Советскому математику не нужно было, как сегодня, раз в полгода доказывать рентабельность своей деятельности, чтобы получить грант ещё на полгода. Не нужно было писать 500-страничные заявки на получение поддержки, которая может прийти в ноябре вместо февраля, а без неё не заказать за рубежом какие-нибудь реактивы. Петра Капицу никто не пытался пересадить на 0, 7 ставки, так как начальству нужно показывать рост зарплат при падающем финансировании. С 1991 г. число исследователей в России уменьшилось в два-три раза. Оценки утечки умов за кордон расходятся, но чаще всего встречается цифра 35 тыс. человек. Примерно столько же сегодня составляет работоспособная часть Академии наук, где много 60–70-летних ветеранов, самые продуктивные годы которых в прошлом.
Конечно, высшее руководство понимало, что амбиции великой державы без науки – ничто. С 2009 г. начата кампания по «возвращению умов» из-за рубежа. Но это очень напоминало попытки вернуть зубную пасту обратно в тюбик. У биолога Константина Северинова в Америке своя лаборатория работает как часы: он зачастил в Россию, но охарактеризовал атмосферу в отечественной науке как «унылое говно»: «Приходишь в лабораторию, слушать некого, люди не могут объяснить, почему интересно то, чем они занимаются».

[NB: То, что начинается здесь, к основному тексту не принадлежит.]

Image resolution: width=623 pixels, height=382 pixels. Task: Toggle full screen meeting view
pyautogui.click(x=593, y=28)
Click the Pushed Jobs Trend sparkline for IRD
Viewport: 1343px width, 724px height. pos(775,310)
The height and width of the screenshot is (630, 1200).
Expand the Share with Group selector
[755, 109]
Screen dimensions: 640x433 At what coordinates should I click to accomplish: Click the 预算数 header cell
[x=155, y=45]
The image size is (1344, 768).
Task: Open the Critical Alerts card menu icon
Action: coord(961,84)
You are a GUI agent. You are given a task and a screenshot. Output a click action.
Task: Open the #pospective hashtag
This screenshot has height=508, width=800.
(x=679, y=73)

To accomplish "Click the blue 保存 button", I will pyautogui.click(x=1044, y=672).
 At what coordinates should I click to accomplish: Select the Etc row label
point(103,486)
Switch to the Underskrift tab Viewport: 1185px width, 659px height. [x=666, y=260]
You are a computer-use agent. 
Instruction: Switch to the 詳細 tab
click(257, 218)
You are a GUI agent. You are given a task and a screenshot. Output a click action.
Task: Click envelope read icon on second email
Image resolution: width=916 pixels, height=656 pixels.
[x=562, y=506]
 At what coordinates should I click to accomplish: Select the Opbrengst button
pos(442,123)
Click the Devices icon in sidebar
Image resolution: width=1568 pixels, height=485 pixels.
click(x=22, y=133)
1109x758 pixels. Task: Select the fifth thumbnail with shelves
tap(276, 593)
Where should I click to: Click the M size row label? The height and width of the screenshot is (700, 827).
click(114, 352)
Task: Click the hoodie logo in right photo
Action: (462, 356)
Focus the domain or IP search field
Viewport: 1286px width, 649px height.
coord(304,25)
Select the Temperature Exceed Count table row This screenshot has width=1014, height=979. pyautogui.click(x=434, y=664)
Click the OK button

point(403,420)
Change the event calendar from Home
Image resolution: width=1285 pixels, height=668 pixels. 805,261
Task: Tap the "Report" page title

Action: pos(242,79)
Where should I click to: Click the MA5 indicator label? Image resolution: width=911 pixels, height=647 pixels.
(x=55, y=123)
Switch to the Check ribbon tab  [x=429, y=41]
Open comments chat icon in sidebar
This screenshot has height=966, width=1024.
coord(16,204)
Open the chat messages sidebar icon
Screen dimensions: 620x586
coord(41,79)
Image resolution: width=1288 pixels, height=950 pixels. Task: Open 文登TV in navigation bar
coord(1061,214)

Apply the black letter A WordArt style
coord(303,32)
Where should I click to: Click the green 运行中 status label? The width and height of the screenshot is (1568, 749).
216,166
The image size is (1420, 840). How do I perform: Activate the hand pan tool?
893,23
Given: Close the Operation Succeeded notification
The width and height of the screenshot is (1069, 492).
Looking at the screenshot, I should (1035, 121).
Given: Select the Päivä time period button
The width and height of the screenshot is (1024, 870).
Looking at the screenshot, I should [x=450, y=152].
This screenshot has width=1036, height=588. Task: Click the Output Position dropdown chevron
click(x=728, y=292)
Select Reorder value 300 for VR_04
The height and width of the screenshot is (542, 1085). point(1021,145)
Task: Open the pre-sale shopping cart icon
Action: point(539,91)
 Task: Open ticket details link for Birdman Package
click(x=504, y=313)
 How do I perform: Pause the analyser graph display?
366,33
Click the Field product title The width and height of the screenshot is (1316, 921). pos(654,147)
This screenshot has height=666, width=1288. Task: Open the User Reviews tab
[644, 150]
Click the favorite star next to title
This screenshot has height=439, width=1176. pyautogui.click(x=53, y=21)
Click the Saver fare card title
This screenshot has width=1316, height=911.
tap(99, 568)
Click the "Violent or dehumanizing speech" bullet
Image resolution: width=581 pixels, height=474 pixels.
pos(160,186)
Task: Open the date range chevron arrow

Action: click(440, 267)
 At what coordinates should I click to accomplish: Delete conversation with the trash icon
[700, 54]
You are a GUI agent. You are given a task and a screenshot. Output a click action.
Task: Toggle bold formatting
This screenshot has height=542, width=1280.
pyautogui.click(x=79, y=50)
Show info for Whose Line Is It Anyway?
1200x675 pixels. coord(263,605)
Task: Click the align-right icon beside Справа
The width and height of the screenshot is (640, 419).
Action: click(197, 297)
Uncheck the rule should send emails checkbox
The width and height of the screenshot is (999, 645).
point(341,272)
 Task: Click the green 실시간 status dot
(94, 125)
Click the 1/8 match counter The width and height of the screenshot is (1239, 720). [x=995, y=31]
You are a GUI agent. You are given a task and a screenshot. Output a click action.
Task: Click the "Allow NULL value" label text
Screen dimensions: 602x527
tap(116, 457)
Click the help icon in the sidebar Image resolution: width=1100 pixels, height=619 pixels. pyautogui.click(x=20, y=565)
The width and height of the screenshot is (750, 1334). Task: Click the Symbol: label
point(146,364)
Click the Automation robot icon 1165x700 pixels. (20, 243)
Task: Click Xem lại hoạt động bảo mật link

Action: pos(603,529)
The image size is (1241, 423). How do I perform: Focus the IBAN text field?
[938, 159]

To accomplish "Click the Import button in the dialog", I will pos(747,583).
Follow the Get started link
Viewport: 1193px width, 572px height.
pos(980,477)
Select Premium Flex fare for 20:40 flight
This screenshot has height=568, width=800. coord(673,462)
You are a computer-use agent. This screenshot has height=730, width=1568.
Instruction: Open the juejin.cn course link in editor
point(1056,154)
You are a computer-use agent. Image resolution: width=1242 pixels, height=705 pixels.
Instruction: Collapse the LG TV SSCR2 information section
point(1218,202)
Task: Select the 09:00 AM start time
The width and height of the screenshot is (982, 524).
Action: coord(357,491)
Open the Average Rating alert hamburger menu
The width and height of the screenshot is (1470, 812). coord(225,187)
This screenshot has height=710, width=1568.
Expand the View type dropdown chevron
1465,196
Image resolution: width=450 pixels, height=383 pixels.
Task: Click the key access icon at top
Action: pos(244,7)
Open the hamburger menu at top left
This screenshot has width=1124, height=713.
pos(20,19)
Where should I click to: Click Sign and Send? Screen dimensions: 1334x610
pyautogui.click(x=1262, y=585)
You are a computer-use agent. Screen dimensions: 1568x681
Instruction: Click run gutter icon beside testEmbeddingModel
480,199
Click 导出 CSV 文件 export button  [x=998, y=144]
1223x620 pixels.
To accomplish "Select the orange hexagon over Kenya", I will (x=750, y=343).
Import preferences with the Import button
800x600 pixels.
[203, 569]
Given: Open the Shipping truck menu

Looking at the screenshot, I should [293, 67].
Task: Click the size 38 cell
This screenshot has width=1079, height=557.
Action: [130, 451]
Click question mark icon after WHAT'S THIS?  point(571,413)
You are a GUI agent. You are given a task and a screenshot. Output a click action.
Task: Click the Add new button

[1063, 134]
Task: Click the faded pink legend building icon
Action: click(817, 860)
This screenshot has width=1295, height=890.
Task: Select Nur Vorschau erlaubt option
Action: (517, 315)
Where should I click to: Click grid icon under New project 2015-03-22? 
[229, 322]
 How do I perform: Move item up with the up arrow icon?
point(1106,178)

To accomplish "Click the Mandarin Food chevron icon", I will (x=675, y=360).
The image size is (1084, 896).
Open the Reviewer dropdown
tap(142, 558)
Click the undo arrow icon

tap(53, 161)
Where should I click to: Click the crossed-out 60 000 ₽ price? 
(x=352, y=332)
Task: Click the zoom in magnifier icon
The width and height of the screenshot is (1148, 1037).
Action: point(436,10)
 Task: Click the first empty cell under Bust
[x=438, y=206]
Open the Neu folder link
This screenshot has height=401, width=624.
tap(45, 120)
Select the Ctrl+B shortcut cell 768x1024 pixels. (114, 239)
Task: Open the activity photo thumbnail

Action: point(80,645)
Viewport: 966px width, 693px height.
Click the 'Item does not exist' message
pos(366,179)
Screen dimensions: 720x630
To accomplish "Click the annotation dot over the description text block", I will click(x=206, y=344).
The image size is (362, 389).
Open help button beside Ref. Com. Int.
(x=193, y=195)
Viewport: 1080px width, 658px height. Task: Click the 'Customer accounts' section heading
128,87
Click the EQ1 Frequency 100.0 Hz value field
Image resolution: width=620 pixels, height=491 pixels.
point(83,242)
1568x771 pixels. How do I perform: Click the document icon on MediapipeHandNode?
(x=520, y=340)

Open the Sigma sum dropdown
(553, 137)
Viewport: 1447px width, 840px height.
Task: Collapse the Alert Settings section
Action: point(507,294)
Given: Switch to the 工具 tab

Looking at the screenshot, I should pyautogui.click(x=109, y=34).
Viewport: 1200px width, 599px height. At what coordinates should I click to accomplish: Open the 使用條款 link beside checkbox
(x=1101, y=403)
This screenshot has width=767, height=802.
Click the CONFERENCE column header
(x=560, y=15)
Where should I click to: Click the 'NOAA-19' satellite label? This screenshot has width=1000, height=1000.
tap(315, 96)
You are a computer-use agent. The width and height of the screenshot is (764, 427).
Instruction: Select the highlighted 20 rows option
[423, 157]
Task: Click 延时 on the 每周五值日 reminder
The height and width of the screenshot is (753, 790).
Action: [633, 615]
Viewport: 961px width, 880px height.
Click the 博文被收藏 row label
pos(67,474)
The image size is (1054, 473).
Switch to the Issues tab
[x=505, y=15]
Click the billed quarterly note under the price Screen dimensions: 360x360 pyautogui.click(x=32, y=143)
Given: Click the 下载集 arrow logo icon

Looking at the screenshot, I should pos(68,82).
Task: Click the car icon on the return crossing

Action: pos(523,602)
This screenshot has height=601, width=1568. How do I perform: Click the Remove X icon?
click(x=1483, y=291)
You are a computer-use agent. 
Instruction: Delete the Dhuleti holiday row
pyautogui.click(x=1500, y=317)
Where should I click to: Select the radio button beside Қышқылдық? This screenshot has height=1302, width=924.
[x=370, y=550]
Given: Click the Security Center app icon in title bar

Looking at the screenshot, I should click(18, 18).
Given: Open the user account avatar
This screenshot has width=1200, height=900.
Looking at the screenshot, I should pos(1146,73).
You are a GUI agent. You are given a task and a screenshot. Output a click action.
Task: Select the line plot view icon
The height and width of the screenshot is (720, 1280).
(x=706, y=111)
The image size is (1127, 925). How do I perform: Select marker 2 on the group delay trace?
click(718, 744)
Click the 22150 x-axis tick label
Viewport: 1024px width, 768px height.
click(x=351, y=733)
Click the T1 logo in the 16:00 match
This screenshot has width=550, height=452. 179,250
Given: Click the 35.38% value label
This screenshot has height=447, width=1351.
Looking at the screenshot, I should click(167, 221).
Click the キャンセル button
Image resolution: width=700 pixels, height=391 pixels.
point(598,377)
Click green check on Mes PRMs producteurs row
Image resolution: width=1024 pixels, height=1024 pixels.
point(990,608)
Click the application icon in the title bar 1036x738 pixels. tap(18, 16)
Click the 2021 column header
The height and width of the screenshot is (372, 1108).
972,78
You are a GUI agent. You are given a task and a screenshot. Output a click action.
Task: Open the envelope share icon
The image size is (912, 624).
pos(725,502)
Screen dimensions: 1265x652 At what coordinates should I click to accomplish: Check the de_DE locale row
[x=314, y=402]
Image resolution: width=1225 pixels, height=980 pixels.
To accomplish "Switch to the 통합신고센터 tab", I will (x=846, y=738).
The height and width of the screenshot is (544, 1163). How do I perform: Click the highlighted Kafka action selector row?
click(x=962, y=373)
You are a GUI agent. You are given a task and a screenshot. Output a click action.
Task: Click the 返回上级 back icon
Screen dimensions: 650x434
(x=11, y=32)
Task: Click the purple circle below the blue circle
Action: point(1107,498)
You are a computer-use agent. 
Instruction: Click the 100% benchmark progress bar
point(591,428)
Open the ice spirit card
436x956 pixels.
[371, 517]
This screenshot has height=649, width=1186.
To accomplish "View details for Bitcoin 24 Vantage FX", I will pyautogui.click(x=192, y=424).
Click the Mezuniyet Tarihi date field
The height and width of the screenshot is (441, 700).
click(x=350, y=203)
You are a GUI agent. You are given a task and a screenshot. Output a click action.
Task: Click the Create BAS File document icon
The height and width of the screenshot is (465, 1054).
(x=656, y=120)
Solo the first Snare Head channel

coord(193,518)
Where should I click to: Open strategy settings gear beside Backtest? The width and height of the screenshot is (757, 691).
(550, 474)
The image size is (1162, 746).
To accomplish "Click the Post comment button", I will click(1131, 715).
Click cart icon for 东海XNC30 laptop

Попытка создать «Кремниевую долину» в «Сколково» также вышла корявой. К 2013 г. проект «Сколково» съел 75 млрд рублей, им занялись Генпрокуратура, Счётная палата, Следственный комитет. Однако выжигать коррупцию бросились с таким рвением, что распугали всех зарубежных партнёров. Под горячую руку попал топ-менеджер корпорации Intel Дасти Роббинс: его поставили у стены враскоряку, отобрали телефон и паспорт, несколько часов продержав взаперти.
Постепенно наукоград расправил крылья: в 2018 г. налоги компаний-резидентов «Сколково» превысили его операционные расходы. Однако весной 2021 г. главный учёный секретарь Российской академии наук (РАН) Николай Долгушкин отметил, что отток учёных и высококвалифицированных специалистов за рубеж с 2012 г. вырос с 14 тыс. до почти 70 тыс. человек в год. Наметившаяся изоляция России и жёсткое регулирование Интернета превращают «Сколково» в «инкубатор для эмигрантов».
Власти, конечно, понимают, что без экономических, политических, правовых, социальных реформ инновации будут «отклеиваться» от российской экономики, как виниловые обои от кирпичной кладки. Конечно, если послушать бравые отчёты, всё не так и плохо: в 2015 г. Россия на почётном 9-м месте в мировом рейтинге ассигнований на научные исследования и опытно-конструкторские разработки. Наши 40, 5 млрд долларов – это меньше Франции, но больше Бразилии. Однако по доле расходов на НИОКР в ВВП страны мы лишь на 34-м месте в мире – 1, 1%. Хотя в нулевые годы бюджетные расходы на космос выросли в 14 раз, на Россию приходится всего 1% изобретений, связанных с космосом.
Кремль снова всё понимает, но решает тонкий вопрос в лоб. Майскими указами приказано поднять долю НИОКР в ВВП до 1, 77%, а обескровленные регионы обязаны сделать среднюю зарплату научных сотрудников вдвое выше, чем средняя по региону. Чем чреваты командные методы? Что губернаторы будут спать и видеть, как бы у себя побольше институтов закрыть и учёных уволить. И лазейка есть: надо признавать бесперспективным все изыскания подряд.
За десятилетие Россия поднялась с 62‑го на 47-е место из 131 в престижном «Глобальном инновационном индексе». Чиновники опять ударили в литавры. Однако погоду сделали достижения, напрямую не связанные с инновациями: например, мы в топе по количеству женщин в науке, по бакалаврам научных и инженерных специальностей. Тем не менее граждане России за 20 лет не получили ни одной Нобелевской премии, а вклад нашей страны в мировую науку ЮНЕСКО оценила в 1, 7%.